Aligning the disputes was a tactical campaigning and organising decision, set in policy by HE Sector Conferences (HESCs). The disputes are legally distinct, negotiated with different representative bodies, and notices of ballots and industrial action connected to them must necessarily be produced and served separately. Our policy [see motion HE6, 2022] explicitly sets out that we can choose different courses of action for each dispute where appropriate, as does our UCU FAQ [here].

Submitting to the employers’ schedule for agreeing these proposals on legally distinct disputes, together, while the Four Fights proposals falls so far short would be a major error. A likely outcome of doing so would be to help employers cement a massive real terms pay cut across the sector, alongside insufficient progress on workloads, (in)equality pay gaps, and casualisation. It is important that we fully represent and defend the conditions of members across the whole HE sector, including branches and many groups of workers who are not members of the USS pension scheme. 

For any consultation vote to be truly democratic, members need access to all relevant information and accurate detail. This should include the analysis and scrutiny of the elected negotiating team, who report to HEC in order that HEC can make a meaningful recommendation. Elected JNCHES negotiators were not party to the decision to go to ACAS or allowed into the initial talks on pay and terms of reference. They have also not been afforded the usual channels of communication with members or the right to produce reports and recommendations in consultations with members.

Triggering formal consultation on USS now, but waiting to do so until a substantially improved offer from UCEA would better reflect the different rates of progress in the two disputes. Had we been able to vote by dispute and chosen to do this at Friday’s HEC, we would have had an opportunity to use the two week window between receipt of proposals and the HEC meeting already scheduled for 30 March to boost the leverage of our strikes by consulting formally on USS, while sending UCEA a “revise and resubmit” response to increase internal pressure upon UCEA from employers

In the past, best practice in UCU has been not to consult unless real progress has been made. Employers need to understand that we will not open consultation procedures if they have not offered anything that moves towards resolving the issues in the dispute.
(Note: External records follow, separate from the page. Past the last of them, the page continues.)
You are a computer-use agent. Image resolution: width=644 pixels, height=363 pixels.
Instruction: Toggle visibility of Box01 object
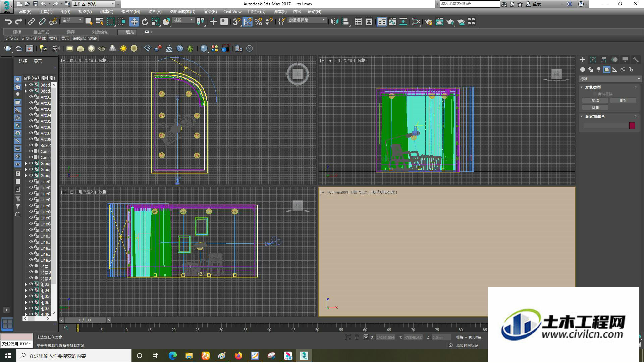(x=31, y=146)
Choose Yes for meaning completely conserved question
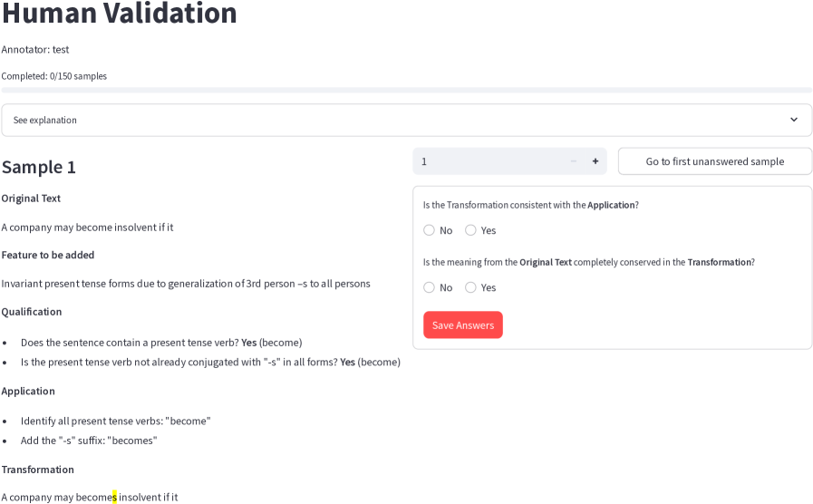The height and width of the screenshot is (504, 813). click(x=471, y=287)

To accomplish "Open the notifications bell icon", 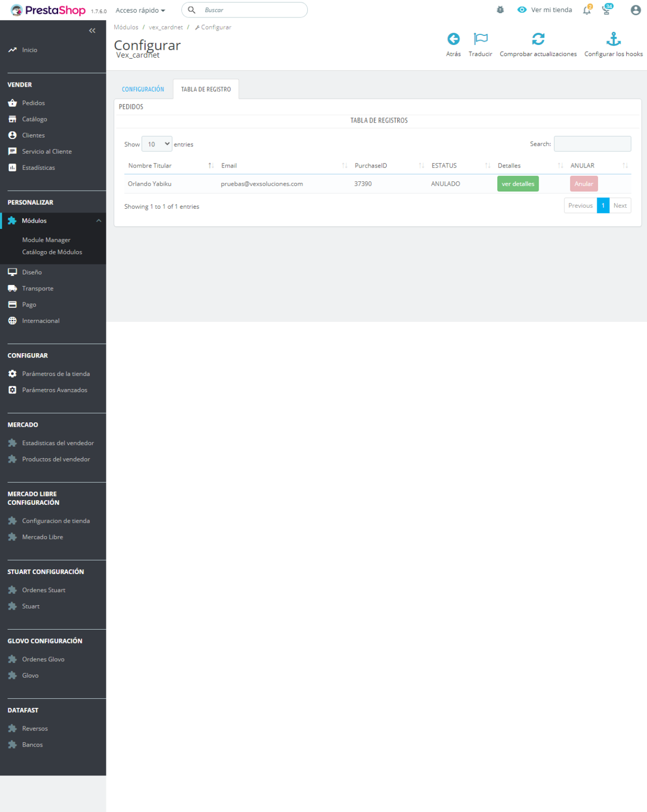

We need real progress not rhetoric, vague promises, window dressing or time wasting. If the current proposals are to be put to members, it must only be with realistic, clear analysis of the detail they contain, which highlights any shortcomings and the risks associated. 

I understand that not everyone will agree with my position, but I wanted to set out my reasoning. In my view, voting in this way would have registered real progress in one dispute alongside painfully little progress in the other. Placing HEC in an “all or nothing” situation has led to an avoidable collision which has damaged us and resulted in significant confusion and anxiety about how decisions have been made and communicated. Much of the debate has become heated and difficult to engage in. What we need and what members deserve are the kinds of deliberative, democratic spaces that facilitate rather than actively obstruct people with differing views, concerns, and assessments of a situation to find a way forward, together.